Project 3: Frequencies and Gradients

by Nicholas Cai

Part 1: Frequencies

Part 1.1 Sharpening

By subtracting away the low frequencies, we are left with high frequencies (edges). We can add these edges back to the original image with a weighted constant to accentuate all the edges of the image and make the higher frequencies more intense.

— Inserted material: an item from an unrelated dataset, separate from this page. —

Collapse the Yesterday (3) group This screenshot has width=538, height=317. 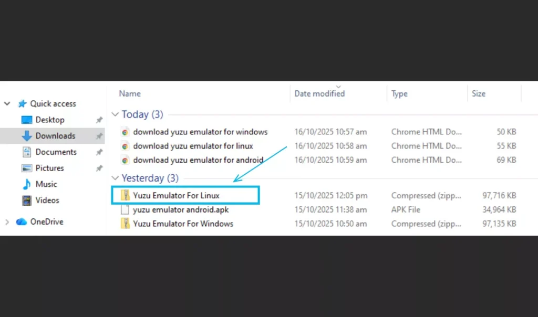[x=115, y=178]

Before vs After Sharpening

Corgi, regular
Corgi, sharp

Part 1.2 Hybrid Images

We achieve hybrid images by overlaying a high frequency image with a low frequency image. These two images are created using a high pass filter and a low pass filter, respectively. From a far distance, we can see only the low frequency image, and up close, we can see only the high frequency image.

Derek + Cat

Derek and Cat

Fouriers

Derek Fourier
Cat Fourier
Derek low Fourier
Cat high Fourier
Hybrid Fourier

Another hybrid image

Mona Lisa
Nick
Nona

Non-working hybrid image

This one didn't work as well because the two images were not of similar shape and there was no good place to align them.

Churro (my dog)
Nick
Nurro

Part 1.3 Gaussian and Laplacian Stacks

The Gaussian stack was simply a stack of images, where each image i was the Gaussian filtered image (i-1). The LaPlacian stack was a stack of images where image i was the G[i] - G[i+1], getting the differences between the higher frequency gaussian image and the lower frequency gaussian image.

Gaussian Stacks

Denim, Gaussian
Leather, Gaussian

LaPlacian Stacks

Denim, LaPlacian
Leather, LaPlacian

Part 1.4 Multiresolution Blending

Using the algorithm from the paper, multiresolution blending works by taking the two LaPlacian stacks of the original image and blending them together while using a Gaussian mask. The mask lets us blur together the seams of the two images so that the transition becomes smooth.

Multiresolution blended

Jackets?

What dog is this

Part 2: Gradients

This part of the project is essentially trying to make sure that gradient stays the same from image to image. Naively copying the image over makes the gradient change very suddenly, and this is what causes it to look bad. However, if we formulate the problem as a least squares, we can spread the error out over the entire image so that the change in the gradient is the least noticeable. This way, changes from the target region to the source region are minimized and the image looks very complete.

Part 2.1 Toy Problem

Used gradients to reconstruct the toy image

Part 2.2 Poisson Fusing

The blue background of the fish picture and the blue background of the ocean don’t match exactly. However, by doing least squares, the colors of the fish picture are changed so that they match the color gradients of the ocean.

Best blend

Big Feesh

Boat
Koi Fish

Naive

The jelly fish did not blend well. Although there is no visible edge, the colors are skewed to account for the changing gradient. The original jelly fish used to be orange and now it is a neon green.

Another blend

Dog + Fish

The jelly fish did not blend well. Although there is no visible edge, the colors are skewed to account for the changing gradient. The original jelly fish used to be orange and now it is a neon green.

Bad blend

Mistake

LaPlacian vs Poisson

LaPlacian
Poisson

LaPlacian vs Poisson

fish
geese

The two have very different results. The laplacian blending is more suited for combining entire parts of the image together, and we can see that the color gradient is not preserved and there is a visible spot where the two images change. With poisson, we have more flexibility and can actually blend the image with color accuracy by making the gradient change smoother.